The bay window would be stone mullions with leaded glass and built in seating, this enabling sensitive women to sit there quite endlessly as they contemplated the rolling acres through the falling rain, while smoking a contemplative cigarette, and unhealthily dwelling upon all that might have been. 

In the attic, there night well be a nanny surplus to requirements, mad or not, and in one of the many perfectly freezing bedrooms there could easily be lying an as yet undiscovered corpse. 

When not drinking, people would be changing their clothes for riding, hunting, church, lunch, tea and dinner, each one of these activities preceded and followed by copious drinks, with much more of the same during (maybe not in church, although you never did know). Everything, and most particularly the people, was splendidly worn and faded.
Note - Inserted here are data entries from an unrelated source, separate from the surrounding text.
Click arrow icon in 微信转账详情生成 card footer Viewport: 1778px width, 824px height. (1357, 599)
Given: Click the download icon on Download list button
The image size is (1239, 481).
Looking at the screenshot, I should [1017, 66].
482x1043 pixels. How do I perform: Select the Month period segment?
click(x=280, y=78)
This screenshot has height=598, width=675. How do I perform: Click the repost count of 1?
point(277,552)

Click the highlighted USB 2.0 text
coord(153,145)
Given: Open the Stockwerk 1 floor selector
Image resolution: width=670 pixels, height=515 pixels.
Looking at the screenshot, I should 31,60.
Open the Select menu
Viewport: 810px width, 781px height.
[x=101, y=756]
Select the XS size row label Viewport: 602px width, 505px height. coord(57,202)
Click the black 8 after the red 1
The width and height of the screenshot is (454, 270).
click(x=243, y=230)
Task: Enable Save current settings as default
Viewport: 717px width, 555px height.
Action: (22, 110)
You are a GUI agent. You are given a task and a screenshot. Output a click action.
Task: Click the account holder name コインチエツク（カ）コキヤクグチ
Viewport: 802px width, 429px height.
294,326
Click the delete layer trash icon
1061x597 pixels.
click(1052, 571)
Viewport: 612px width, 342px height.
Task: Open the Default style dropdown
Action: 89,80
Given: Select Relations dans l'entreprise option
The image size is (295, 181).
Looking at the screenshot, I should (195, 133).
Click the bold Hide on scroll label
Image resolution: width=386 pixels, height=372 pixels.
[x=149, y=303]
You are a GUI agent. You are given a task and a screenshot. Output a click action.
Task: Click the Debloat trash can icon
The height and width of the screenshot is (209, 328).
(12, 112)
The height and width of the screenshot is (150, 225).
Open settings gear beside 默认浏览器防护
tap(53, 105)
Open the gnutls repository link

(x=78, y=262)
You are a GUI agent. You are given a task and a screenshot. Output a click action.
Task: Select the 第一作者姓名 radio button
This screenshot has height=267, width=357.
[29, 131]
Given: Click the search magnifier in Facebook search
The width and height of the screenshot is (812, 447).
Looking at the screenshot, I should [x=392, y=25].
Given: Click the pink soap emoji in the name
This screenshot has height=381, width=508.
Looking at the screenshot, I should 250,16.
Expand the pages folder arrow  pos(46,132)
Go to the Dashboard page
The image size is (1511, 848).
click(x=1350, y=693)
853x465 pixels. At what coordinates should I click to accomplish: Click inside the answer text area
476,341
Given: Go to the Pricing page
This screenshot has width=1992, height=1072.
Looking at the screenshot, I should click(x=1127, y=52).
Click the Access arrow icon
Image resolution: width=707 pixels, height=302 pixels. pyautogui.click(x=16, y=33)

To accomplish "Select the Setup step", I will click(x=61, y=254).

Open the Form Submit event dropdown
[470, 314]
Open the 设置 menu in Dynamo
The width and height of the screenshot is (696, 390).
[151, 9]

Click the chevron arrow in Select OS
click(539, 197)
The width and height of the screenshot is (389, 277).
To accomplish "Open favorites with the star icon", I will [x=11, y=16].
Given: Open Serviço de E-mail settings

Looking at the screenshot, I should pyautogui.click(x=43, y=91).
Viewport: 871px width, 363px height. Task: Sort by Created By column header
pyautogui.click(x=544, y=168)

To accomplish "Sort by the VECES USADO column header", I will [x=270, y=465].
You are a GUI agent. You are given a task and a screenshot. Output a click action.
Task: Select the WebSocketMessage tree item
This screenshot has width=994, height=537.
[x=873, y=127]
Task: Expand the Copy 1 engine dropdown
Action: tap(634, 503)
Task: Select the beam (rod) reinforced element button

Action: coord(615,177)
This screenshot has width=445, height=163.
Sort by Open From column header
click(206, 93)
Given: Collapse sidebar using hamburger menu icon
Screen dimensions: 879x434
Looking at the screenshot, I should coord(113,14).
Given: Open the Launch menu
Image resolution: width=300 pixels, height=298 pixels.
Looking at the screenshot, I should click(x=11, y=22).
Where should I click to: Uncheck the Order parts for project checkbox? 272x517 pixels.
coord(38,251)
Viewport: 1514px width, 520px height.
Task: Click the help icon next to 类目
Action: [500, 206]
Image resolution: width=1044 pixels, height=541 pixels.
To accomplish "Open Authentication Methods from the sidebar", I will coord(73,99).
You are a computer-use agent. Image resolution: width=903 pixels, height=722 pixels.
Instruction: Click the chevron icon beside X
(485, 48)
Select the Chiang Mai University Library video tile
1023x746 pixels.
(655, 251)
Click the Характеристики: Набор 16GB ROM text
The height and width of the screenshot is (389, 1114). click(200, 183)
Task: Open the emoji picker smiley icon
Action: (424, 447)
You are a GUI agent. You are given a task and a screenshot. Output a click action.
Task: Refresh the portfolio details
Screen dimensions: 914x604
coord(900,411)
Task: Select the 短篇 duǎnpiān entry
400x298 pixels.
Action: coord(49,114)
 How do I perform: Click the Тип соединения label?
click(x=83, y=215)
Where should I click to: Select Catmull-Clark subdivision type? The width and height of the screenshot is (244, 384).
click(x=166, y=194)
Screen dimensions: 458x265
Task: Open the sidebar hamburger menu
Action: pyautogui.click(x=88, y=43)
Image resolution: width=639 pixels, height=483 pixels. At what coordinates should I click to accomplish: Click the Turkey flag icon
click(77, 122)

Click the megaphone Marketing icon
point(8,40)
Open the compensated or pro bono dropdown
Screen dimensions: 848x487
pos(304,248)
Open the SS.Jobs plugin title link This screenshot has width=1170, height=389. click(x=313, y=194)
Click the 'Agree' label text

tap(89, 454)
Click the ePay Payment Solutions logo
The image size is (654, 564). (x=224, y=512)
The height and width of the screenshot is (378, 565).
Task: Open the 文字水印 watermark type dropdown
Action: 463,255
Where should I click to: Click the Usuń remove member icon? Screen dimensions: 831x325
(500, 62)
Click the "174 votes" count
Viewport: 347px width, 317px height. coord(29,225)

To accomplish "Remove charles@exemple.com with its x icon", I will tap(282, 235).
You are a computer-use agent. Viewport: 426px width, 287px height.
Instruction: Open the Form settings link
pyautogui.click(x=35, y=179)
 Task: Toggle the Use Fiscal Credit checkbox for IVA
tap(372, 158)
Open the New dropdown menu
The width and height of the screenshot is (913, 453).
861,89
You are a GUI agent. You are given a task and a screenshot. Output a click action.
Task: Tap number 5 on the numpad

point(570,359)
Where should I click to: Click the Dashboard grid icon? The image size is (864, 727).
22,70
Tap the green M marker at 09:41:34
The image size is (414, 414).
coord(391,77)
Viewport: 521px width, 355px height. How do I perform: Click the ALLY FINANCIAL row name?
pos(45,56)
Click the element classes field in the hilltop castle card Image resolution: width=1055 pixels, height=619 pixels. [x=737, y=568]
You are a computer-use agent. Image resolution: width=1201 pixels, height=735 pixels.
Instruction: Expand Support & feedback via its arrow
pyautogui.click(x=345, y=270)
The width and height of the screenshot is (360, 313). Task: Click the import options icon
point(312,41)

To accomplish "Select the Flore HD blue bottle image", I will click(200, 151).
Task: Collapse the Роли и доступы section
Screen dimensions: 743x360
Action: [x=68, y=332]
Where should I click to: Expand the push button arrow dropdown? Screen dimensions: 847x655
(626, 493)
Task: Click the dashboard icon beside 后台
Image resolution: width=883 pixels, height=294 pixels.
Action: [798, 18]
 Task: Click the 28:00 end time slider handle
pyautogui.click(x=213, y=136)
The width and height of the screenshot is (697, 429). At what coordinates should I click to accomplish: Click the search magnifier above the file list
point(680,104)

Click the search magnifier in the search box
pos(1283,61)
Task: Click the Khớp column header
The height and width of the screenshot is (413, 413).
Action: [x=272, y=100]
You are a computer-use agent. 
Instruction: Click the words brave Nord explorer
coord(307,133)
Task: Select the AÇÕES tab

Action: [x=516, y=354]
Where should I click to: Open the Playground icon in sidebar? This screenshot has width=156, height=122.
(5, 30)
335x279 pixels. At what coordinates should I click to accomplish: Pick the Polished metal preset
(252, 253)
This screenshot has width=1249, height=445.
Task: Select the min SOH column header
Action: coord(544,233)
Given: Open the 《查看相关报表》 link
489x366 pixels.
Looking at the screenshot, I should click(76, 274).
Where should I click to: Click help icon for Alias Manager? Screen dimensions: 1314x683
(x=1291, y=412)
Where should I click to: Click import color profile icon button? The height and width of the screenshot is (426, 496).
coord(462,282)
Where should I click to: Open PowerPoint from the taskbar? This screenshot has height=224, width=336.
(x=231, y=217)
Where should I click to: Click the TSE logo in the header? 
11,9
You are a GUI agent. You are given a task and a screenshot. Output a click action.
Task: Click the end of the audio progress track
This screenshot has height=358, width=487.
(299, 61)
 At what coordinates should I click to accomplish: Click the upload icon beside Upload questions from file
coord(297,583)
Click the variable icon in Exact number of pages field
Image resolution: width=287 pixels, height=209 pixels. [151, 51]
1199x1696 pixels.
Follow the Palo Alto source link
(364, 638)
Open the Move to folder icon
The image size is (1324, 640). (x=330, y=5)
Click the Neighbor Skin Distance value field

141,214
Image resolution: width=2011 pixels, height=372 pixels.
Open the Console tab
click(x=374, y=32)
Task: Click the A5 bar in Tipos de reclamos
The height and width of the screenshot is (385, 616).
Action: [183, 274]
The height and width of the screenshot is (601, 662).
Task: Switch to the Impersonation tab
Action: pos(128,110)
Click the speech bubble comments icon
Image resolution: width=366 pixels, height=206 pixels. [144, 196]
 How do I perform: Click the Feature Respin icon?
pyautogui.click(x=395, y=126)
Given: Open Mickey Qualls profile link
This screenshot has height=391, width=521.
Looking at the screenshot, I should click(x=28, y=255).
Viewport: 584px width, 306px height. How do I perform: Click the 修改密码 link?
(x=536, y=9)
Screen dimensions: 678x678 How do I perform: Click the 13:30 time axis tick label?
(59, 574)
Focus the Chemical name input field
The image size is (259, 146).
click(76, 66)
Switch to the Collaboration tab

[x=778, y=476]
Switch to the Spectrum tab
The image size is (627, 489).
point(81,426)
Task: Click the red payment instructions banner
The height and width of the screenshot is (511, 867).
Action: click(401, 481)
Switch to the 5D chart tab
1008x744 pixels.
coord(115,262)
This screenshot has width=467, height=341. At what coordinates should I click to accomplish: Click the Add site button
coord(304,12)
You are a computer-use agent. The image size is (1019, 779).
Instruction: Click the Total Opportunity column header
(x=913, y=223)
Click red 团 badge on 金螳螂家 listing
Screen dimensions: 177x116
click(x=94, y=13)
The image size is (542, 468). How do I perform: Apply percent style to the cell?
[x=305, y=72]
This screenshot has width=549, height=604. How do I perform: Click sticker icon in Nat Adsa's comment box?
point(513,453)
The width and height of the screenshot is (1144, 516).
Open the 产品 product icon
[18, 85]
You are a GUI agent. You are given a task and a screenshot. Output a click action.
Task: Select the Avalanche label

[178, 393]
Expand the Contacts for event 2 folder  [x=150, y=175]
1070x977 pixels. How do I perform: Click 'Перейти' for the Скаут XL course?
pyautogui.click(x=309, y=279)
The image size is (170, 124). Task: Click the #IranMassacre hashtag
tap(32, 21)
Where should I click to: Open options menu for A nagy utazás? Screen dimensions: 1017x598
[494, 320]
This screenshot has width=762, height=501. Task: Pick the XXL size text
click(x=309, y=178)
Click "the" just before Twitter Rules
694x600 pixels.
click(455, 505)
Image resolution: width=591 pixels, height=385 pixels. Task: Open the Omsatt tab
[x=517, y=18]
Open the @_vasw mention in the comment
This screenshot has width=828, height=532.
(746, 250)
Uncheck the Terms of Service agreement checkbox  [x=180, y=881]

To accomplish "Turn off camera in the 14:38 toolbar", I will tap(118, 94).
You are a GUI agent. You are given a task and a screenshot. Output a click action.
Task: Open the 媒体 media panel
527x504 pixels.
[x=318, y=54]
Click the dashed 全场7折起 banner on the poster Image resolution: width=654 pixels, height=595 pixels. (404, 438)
And then, of course, there was twentieth-century America, where nothing at all was remotely worn or faded. Those initial explosive glimpses of contemporary living in the United States, oh my goodness! But so vast, wonderfully strange and eternally Technicolor a planet as America demands to be treated quite separately, and in considerable depth. And so, in the immortal words of Arnold Schwarzenegger: I’ll be back. 

In later life, where did my huge and greedy eyes lead me? Did my materialistic lust for every one of these splendid places to live drive me into a relentless pursuit of all of them, either serially or even simultaneously? No, not at all, as things turned out. Including my formative years, when I was eagerly absorbing all of this wonder, I have only ever had four homes — none of them a cool flat, a Mayfair or Knightsbridge town house, and nor a place in the country, either cottagey or manorial.

The place I currently hang my hat is a small Victorian coach house which has suited my wife and I for the past 40 years. It transpires that merely idle daydreams allied with uncomplicated lassitude, quite unencumbered by money and determination, can actually serve one very well.